What do I miss from it? I suppose that any way I'd improve it would reduce its saleability. But I'd really like to see Paul get in front of the camera from time to time and declaim to the viewer, waving his arms excitedly, enthusing. I'd like to see the rougher, uglier areas of the route, and some tut-tut sense of disapproval from Paul. I'd like to hear some jazz or rock soundtrack, have people people interviewed on the route. I also wanted to find something to disagree with, something to shout at the screen.
(Perhaps I already did: Every time the narration gave dimensions in 'meters' I drowned the soundtrack with a loud raspberry and wanted to throw tomatoes)
I particularly liked the coverage of the stretch from Saul Junction down to the Severn.
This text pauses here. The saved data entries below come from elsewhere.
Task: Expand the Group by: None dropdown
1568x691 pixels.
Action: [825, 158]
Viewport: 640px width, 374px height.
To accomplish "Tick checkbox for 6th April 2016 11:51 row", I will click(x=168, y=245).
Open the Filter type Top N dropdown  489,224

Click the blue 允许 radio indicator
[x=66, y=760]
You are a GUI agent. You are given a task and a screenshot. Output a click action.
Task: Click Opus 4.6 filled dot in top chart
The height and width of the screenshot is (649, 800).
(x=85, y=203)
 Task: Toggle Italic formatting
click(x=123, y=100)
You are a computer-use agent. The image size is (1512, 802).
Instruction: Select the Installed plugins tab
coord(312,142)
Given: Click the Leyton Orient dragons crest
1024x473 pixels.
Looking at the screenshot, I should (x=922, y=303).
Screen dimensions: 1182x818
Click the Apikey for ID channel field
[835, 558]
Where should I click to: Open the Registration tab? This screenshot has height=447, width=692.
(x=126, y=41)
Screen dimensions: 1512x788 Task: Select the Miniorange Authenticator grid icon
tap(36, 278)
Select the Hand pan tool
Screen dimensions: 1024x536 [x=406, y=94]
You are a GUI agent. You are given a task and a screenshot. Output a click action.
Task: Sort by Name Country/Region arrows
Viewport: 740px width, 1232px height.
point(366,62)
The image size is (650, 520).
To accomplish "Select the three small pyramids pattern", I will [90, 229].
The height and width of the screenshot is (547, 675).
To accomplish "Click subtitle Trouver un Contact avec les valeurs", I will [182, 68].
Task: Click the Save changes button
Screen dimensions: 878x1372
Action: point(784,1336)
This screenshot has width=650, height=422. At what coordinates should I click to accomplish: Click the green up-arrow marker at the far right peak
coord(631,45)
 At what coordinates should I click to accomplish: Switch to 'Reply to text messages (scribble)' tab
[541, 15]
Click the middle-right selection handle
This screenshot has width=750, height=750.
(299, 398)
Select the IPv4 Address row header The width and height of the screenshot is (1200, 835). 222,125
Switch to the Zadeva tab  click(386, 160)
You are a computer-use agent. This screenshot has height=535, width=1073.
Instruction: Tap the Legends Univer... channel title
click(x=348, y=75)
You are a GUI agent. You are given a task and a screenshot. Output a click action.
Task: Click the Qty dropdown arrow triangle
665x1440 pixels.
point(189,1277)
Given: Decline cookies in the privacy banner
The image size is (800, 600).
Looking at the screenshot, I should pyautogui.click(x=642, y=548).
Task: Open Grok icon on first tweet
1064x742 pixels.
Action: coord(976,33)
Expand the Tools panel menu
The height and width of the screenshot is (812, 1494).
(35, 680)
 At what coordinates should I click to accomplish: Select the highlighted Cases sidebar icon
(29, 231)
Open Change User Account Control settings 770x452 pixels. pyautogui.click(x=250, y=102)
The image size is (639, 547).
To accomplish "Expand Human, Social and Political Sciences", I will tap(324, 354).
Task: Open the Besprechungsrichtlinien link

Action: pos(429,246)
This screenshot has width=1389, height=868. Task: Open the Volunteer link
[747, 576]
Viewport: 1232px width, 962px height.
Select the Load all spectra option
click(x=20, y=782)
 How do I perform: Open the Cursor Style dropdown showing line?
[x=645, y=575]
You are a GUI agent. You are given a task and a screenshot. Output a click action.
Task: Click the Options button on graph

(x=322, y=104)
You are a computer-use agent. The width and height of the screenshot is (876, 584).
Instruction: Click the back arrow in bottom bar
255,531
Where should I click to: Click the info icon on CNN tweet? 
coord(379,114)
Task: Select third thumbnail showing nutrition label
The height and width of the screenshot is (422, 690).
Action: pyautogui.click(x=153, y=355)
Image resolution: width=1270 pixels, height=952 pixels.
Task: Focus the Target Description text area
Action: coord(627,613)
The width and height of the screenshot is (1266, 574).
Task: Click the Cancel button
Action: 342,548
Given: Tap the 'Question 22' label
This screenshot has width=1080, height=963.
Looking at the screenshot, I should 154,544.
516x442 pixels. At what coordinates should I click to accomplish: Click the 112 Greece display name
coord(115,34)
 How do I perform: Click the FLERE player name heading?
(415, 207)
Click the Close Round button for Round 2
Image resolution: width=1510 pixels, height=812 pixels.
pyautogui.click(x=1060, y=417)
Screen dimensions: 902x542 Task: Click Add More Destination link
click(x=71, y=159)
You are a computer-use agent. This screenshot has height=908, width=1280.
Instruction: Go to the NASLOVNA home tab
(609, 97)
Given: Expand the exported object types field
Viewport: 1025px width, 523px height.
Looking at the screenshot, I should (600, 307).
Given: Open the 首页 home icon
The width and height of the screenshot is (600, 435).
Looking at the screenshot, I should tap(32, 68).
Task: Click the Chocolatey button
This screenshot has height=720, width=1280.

That ghostly stretch has an elegiac quality about it, knowing that it can't really be restored.
But the Cotswold Canals DVD does exactly what it says on the cover. It's a great guide to the route, and shows why this canal restoration promises to be one of the great glories of England when/if it's finally finished.
Buy the DVD in 2006 (it's a reasonable £12.95) and Waterway Routes will give £1 to the Cotswold Canal Trust. You might think it's a bit late - mid-December - for me to mention this, but I haven't even started to buy my Christmas presents yet.
(Incidentally, if you want more detail than on the Waterway Routes map, you'll find it on mapmeister Richard Fairhurst's detailed PDF here. It's on Nick Bird's still-life 300-photo website The Cotswold Canals, A Photographic Survey, an equivalent to the DVD,)
Oh, I just discovered that 'Cotswold Canals' is an anagram of 'downcast locals'. Perhaps it's just as well there weren't any local people interviewed in the video!